_REQUIRED WORK:_
Transcribe the listing below exactly, from its first line through the line with "You are a computer-use". Omit the pictures.

_INFORMATION SUPPLIED:_

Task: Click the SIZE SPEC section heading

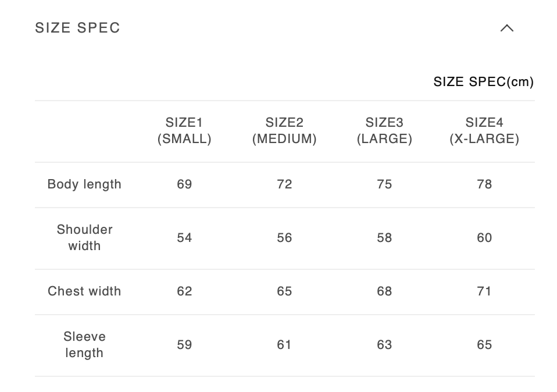Action: [78, 28]
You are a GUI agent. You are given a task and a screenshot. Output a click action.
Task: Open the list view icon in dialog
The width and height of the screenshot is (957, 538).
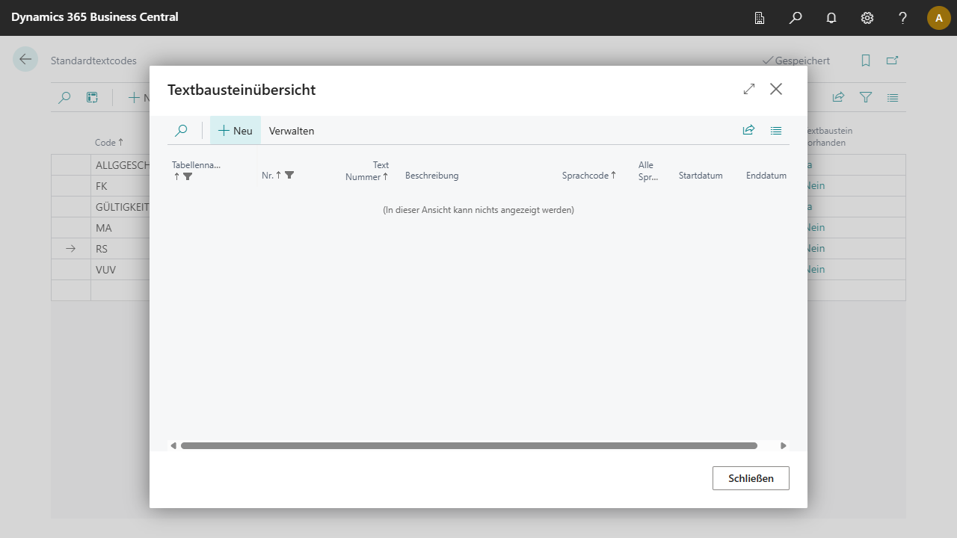(776, 131)
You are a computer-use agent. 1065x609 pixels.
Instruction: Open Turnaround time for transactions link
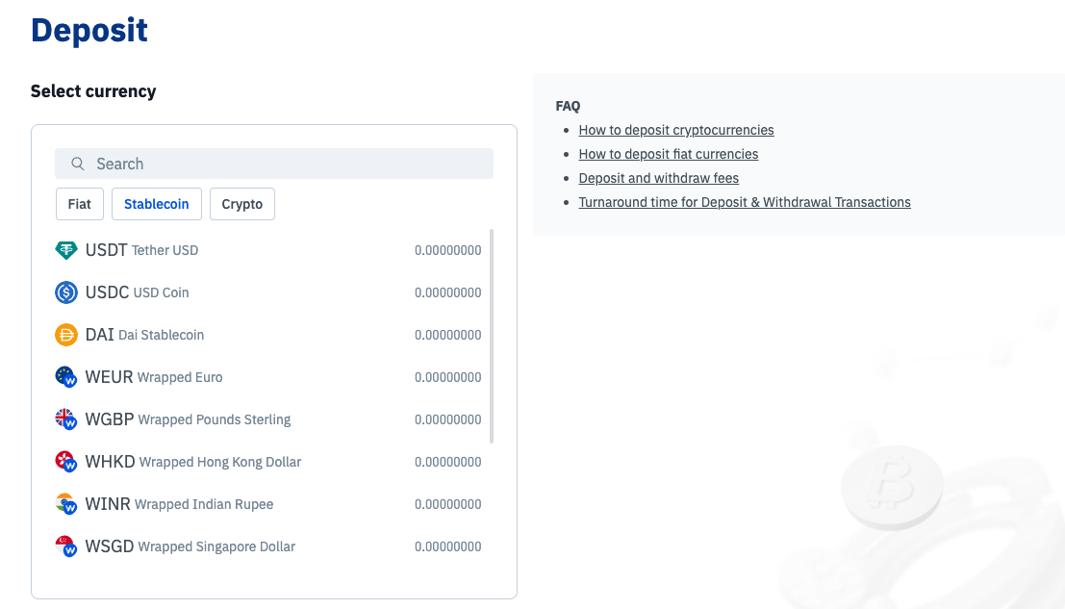point(744,202)
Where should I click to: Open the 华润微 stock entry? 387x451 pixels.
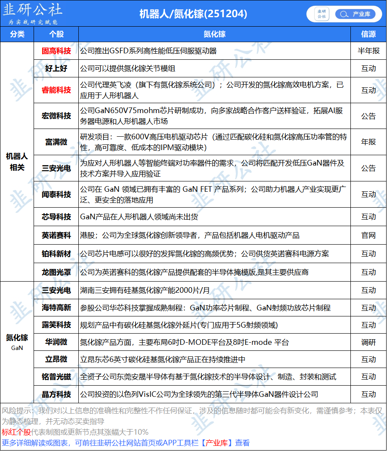[x=56, y=342]

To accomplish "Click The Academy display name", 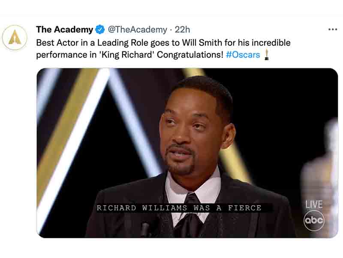I will click(x=65, y=30).
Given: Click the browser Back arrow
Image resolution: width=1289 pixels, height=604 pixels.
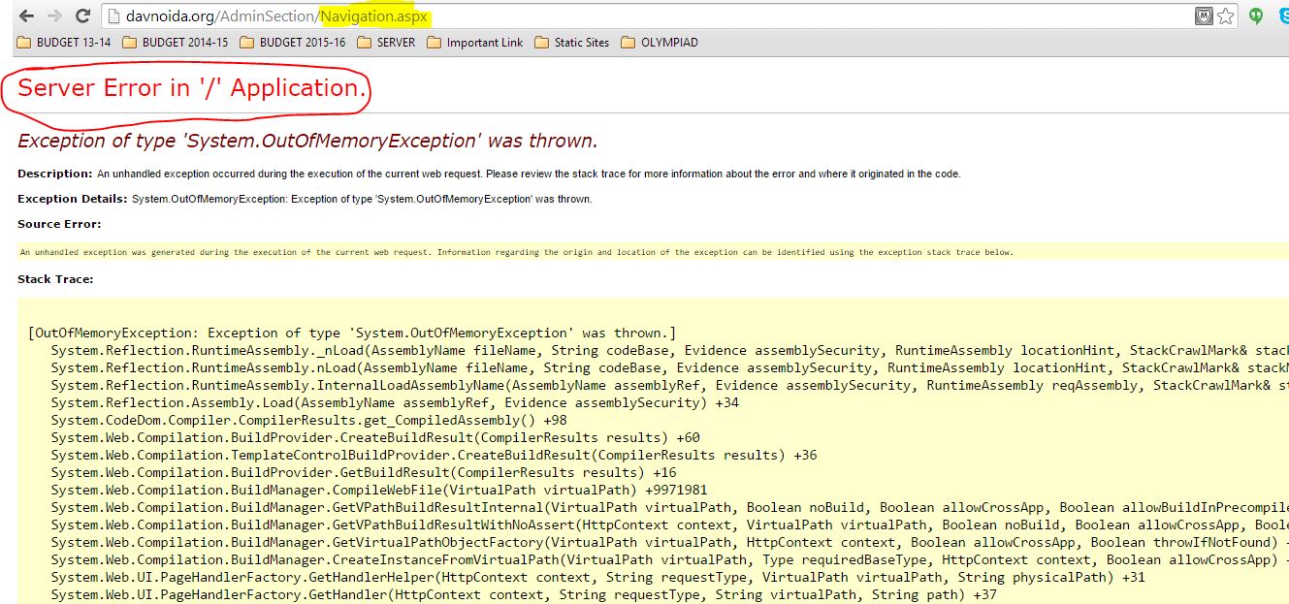Looking at the screenshot, I should pos(26,16).
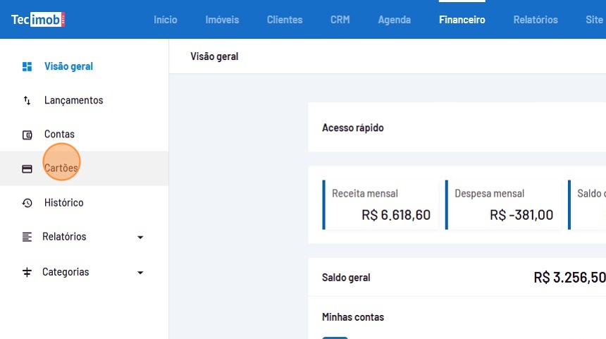Click the Contas wallet icon
The height and width of the screenshot is (339, 606).
pyautogui.click(x=27, y=135)
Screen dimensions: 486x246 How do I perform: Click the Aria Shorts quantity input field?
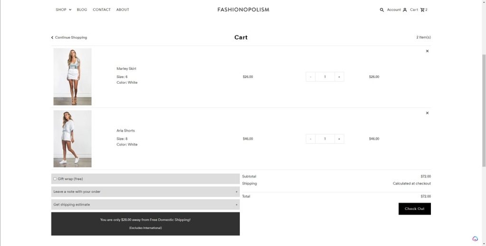coord(325,138)
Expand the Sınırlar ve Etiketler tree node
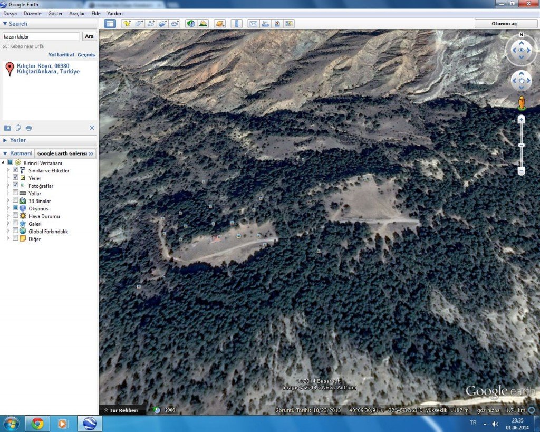The height and width of the screenshot is (432, 540). point(8,170)
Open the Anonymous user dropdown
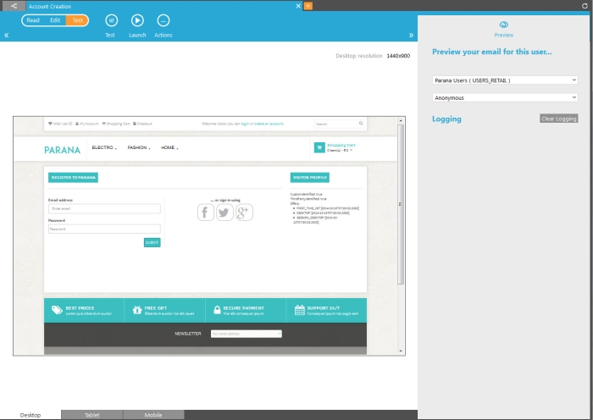This screenshot has height=420, width=593. click(505, 97)
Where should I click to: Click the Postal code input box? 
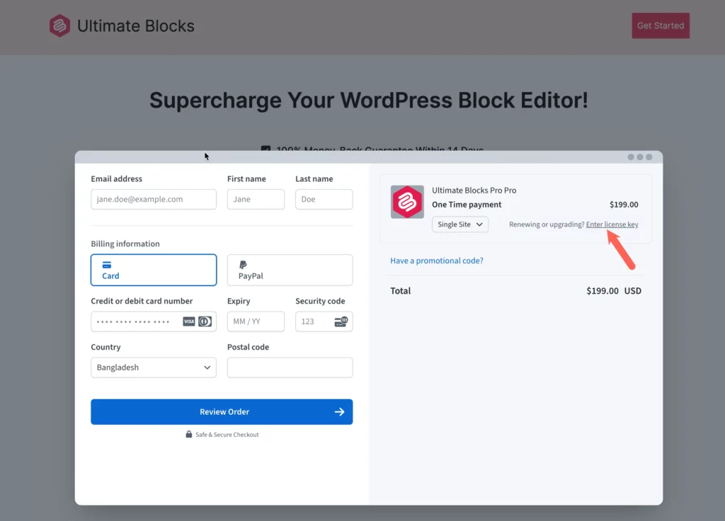tap(290, 367)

_WRITTEN RESPONSE:_
Task: Click the SIZE SPEC section heading

Action: [78, 28]
You are a GUI agent. You are given a task and a screenshot. Output a click action.
Task: Open the list view icon in dialog
The width and height of the screenshot is (957, 538).
(776, 131)
You are a computer-use agent. 1065x609 pixels.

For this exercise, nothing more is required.